No dia a dia isso tem preço:

  • A ferramenta “organiza a pauta” e inventa um horário que ninguém combinou.
  • A resposta ao cliente promete prazo. O prazo não existe. O contexto era o e-mail, não o combinado.
  • O time discute o tom do texto. O problema era outro: ninguém disse o que “bom” significava.

Há um efeito de gestão também. Pedido vago transfere a decisão para a ferramenta. A ferramenta não assina o risco. Quem assina é você.

Quanto mais o prompt parecer um encanto, mais difícil fica olhar depois. Não há versão. Não há teste. Não há como dizer se a falha foi da ferramenta ou da encomenda.

O básico não é “falar direito com a IA”. É recusar trabalho invisível. Se você não consegue colar o prompt num card e outra pessoa executar o mesmo, ele ainda não está pronto para virar processo.

Um exemplo da Clínica

Um fundador cola no chat: “Melhora esse e-mail.”

A ferramenta tem boa vontade. Muda o tom. Encurta o começo. Inventa uma data de entrega. Oferece desconto que ninguém aprovou. O comercial lê e pergunta: “A gente combinou isso?”

O mesmo trabalho, como ordem de serviço, cabe em quatro linhas:

  • Objetivo: responder a Ana sobre o atraso.
  • Contexto: combinamos 10 de agosto. Hoje é 18. A peça ainda está com o fornecedor. Ana já cobrou uma vez.
  • Fora de escopo: não invente data. Não ofereça desconto. Não peça desculpas em nome de outra pessoa.
  • Sucesso: o comercial envia sem te perguntar o que você quis dizer.

A segunda versão não é mais “criativa”. É enviável. A ferramenta ainda pode errar. Ferramentas erram. Mas o erro fica visível: inventou prazo, ou não; coube em cinco linhas, ou não.

Sem isso, as técnicas da próxima etapa só aceleram o retrabalho. Você ganha um texto bonito e uma conversa pior com o cliente.

Outro caso. “Escreve as histórias do módulo de exportação” produz um romance. “Lista o que o financeiro precisa no arquivo de faturas — data, valor, status — sem tela nova, de um jeito que o analista recuse se faltar coluna” produz um texto que entra na semana.

O que fazer amanhã

Abra o último chat. Pegue a frase que você mandou. Reescreva em quatro linhas:

  1. Objetivo
  2. Contexto
  3. Fora de escopo
  4. Como vou saber que prestou

Rode duas vezes. Se as respostas divergirem no que importa — prazo, tom, o que você promete — o critério ainda está frouxo. Aperte isso antes de colecionar técnicas.

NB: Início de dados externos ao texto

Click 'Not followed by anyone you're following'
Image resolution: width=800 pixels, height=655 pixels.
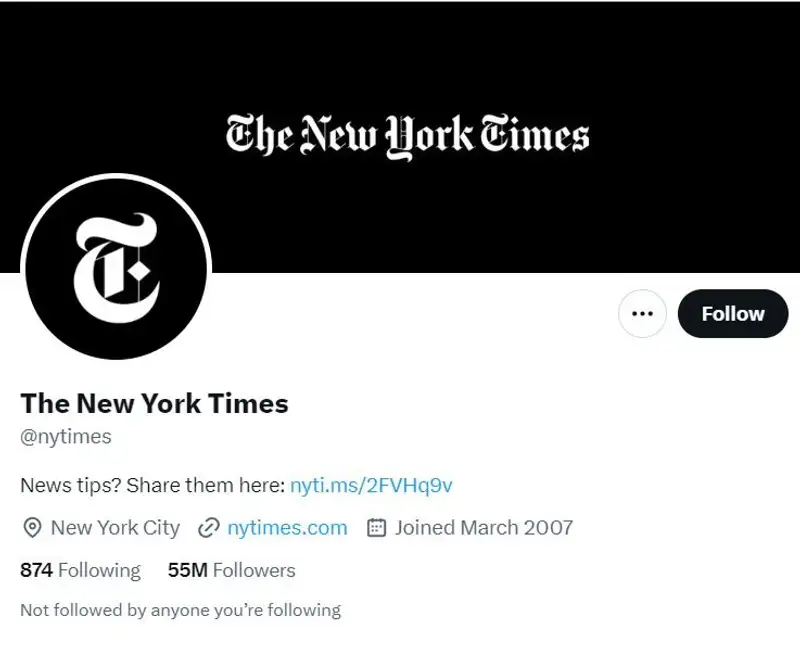pyautogui.click(x=180, y=610)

Se o texto for para cliente, acrescente uma quinta linha: o que a ferramenta deve recusar. “Não sei a data” é uma resposta válida. Uma ferramenta educada que nunca recusa é um risco.

O que evitar

Não comece com “aja como um especialista” e pare aí. Cargo sem objetivo, contexto, restrição e critério é fantasia. A ferramenta já leu muito texto. O que ela não tem é o que você não pode prometer.

Não peça só “seja conciso”. Conciso demais esconde a ressalva que o comercial precisava. Diga o tamanho e o que não pode faltar.

Não misture três trabalhos numa frase: classificar a mensagem, escrever a resposta e sugerir o próximo passo. Separe. Um prompt, um serviço.

Não trate o primeiro resultado como pronto. O primeiro resultado é rascunho. Compare com o critério, não com a impressão de que “soou bem”.

Não copie um prompt famoso da internet para falar com o seu cliente. O famoso foi escrito para outro objetivo e outro risco. A ordem de serviço é sua.

Prompt para copiar

Use amanhã

Objetivo: responder a Ana sobre o atraso da entrega.

Contexto: combinamos 10 de agosto. Hoje é 18. A peça ainda está com o fornecedor. Ana é cliente antiga e já cobrou uma vez.

Fora de escopo: não invente nova data. Não ofereça desconto. Não peça desculpas em nome de outra pessoa.

Formato: até cinco linhas, tom direto.
Sucesso: o comercial consegue enviar sem te perguntar o que você quis dizer.